What lines in the entries below contain the word "button"? Copy all of them.

_ _ _ _ _ _ _

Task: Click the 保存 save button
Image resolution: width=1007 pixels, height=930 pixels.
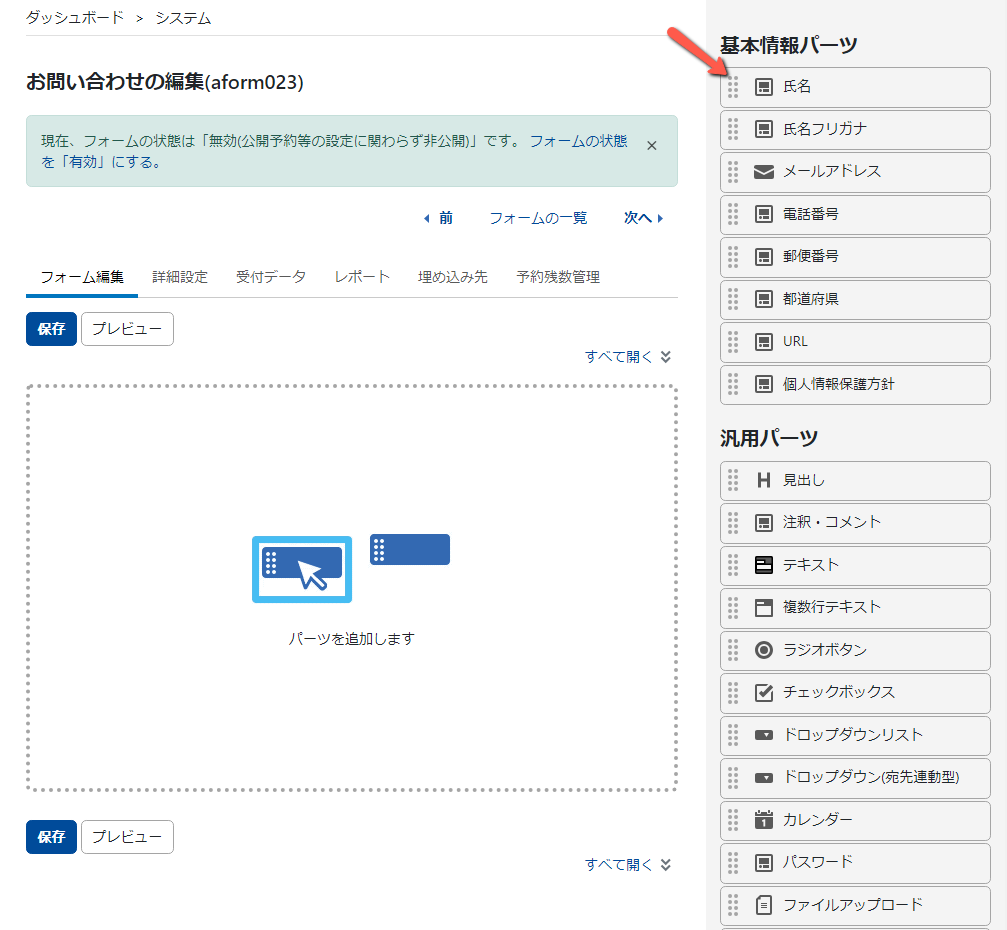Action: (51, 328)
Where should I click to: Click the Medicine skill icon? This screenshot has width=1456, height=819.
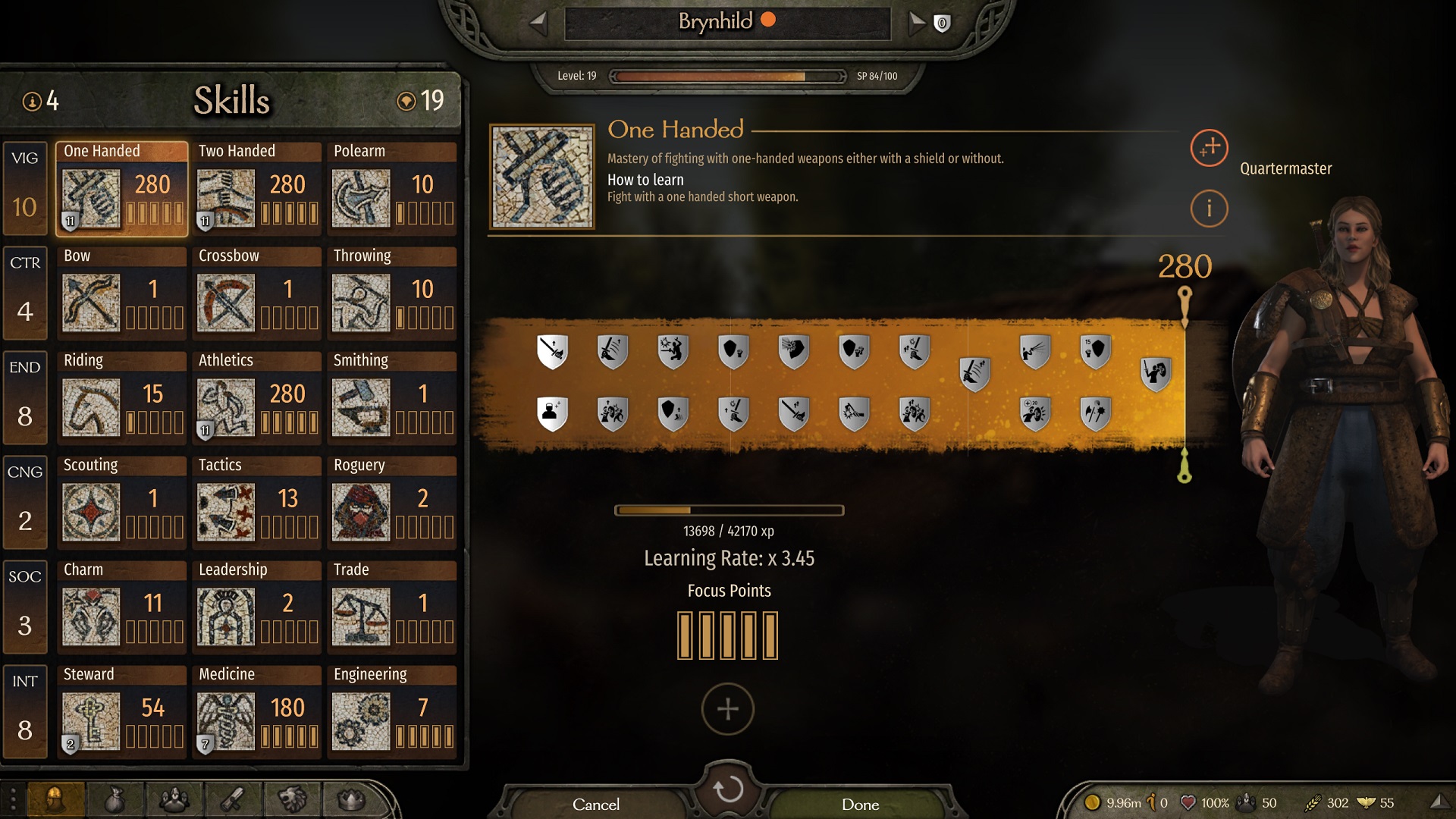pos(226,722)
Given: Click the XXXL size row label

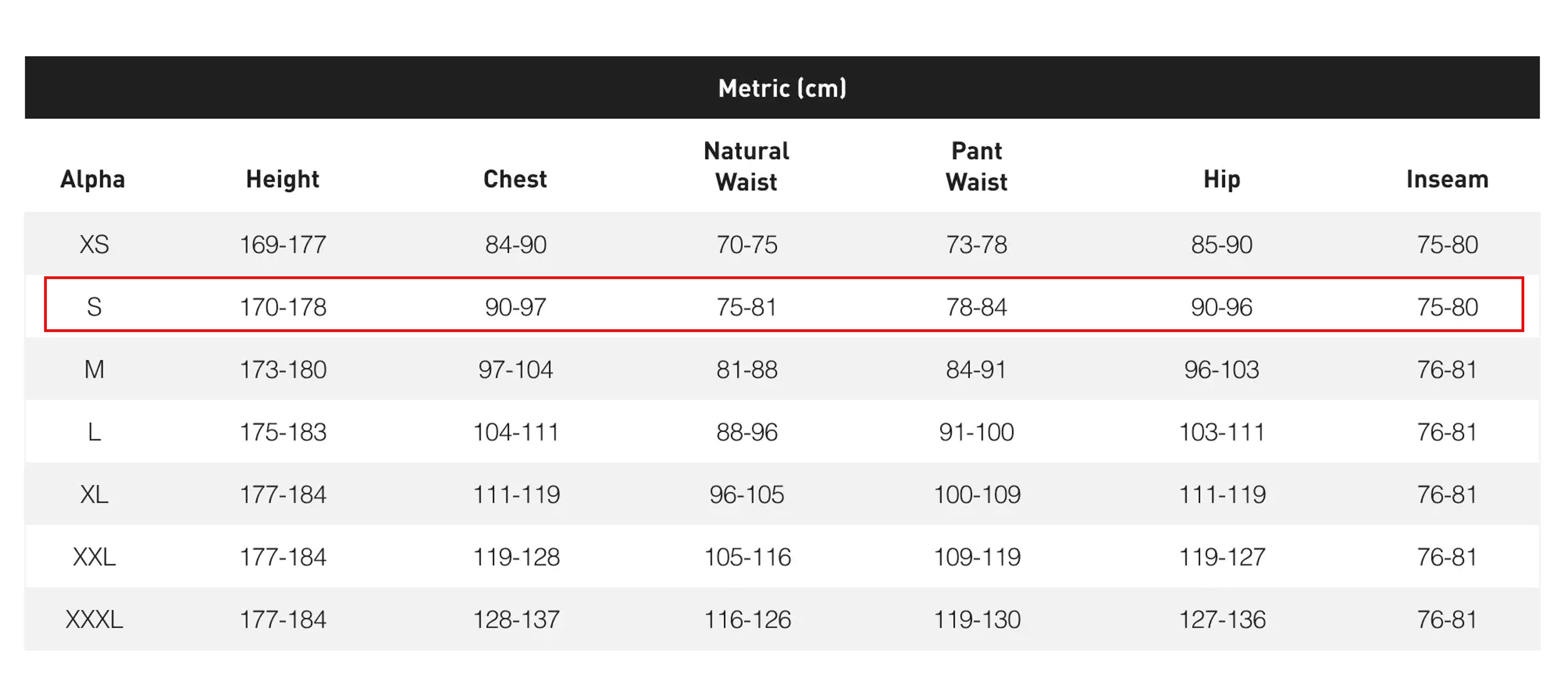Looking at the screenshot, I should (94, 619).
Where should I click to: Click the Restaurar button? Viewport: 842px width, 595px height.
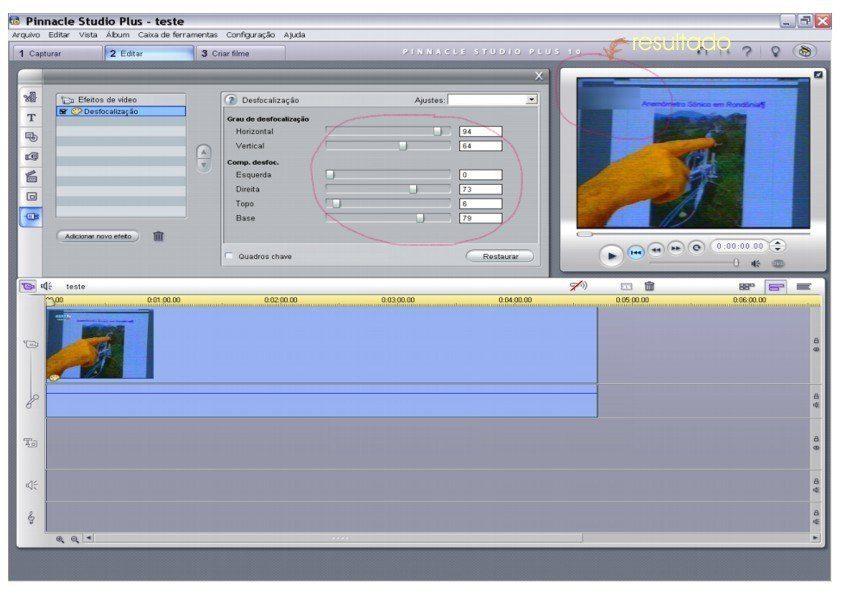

_ _ _ _ _ _ _

= SOLUTION FOR THIS TASK =
Task: Click the 保存 save button
Where should I click to: Click the Restaurar button? Viewport: 842px width, 595px height.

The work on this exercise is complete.